Initial Topical Therapy
SCALP Adults Shampoos containing selenium sulfide, zinc pyrithione, and/or tar. 2% ketoconazole shampoo is very effective; lather can be used on face and chest during shower. Low-potency glucocorticoid solution, lotion,
or gels following a medicated shampoo (ketoconazole or tar) for more severe cases. Topical calcineurin inhibitors can also be beneficial. Infants For cradle cap, removal of crusts with warm olive oil compresses, followed by baby shampoo, 2% ketoconazole shampoo, and application of 1% to 2.5% hydrocortisone cream, 2% ketoconazole cream, and topical calcineurin inhibitors. FACE AND TRUNK Ketoconazole shampoo, 2%. Glucocorticoid cream and lotions. 2% ketoconazole cream, topical calcineurin inhibitors.
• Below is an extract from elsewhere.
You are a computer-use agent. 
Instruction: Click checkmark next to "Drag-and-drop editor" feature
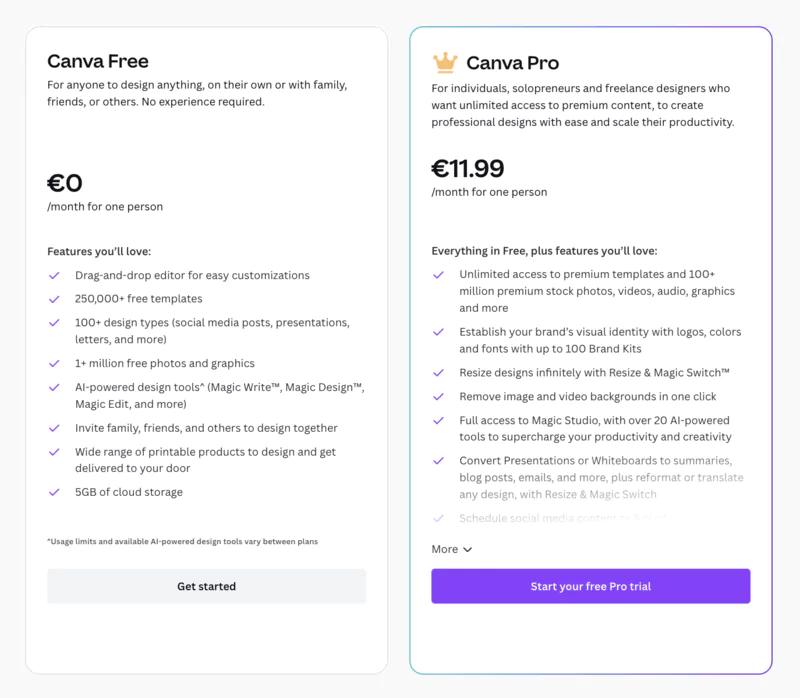pos(53,275)
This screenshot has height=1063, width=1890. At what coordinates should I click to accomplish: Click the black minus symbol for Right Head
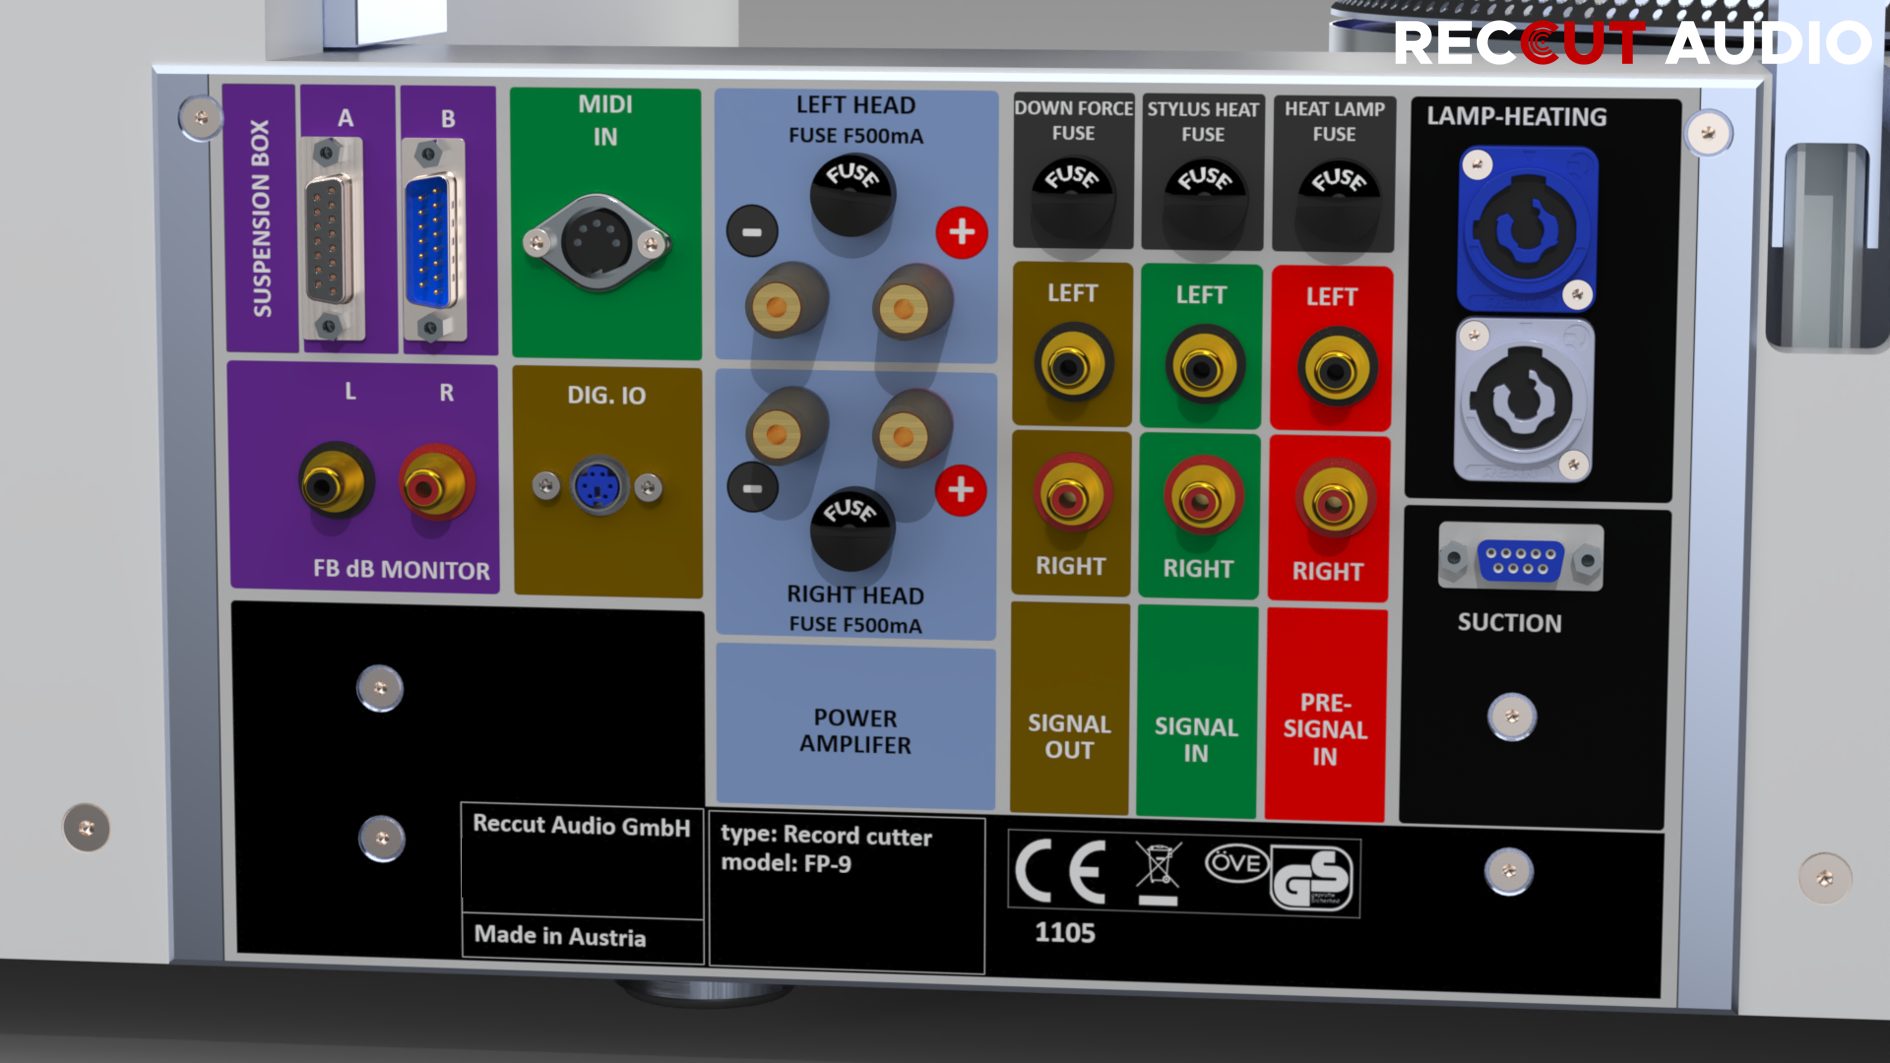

EYELIDS Gentle removal of the crusts in the morning with a cotton ball dipped in diluted baby shampoo.
INTERTRIGINOUS AREAS Ketoconazole, 2%. Low potency topical glucocorticoid, topical calcineurin inhibitors.
Systemic Therapy In severe cases, oral fluconazole can be considered.
Maintenance Therapy Ketoconazole 2% shampoo, tar shampoos, and ketoconazole cream are effective. 1% to 2.5% hydrocortisone cream daily will work, but patients should be monitored for signs of atrophy; 1% pimecrolimus cream and 0.03%/0.1% tacrolimus ointments are also safe and effective.

FIGURE 2-23 • Seborrheic dermatitis of face: adult type Erythematous patches with “greasy” scale on the eyebrows, nasolabial folds, and beard area.

FIGURE 2-24 • Seborrheic dermatitis: infantile type Erythema scales and crusting in the diaper region of an infant. This is difficult to distinguish in the diaper region from psoriasis and Candida has to be ruled out by KOH.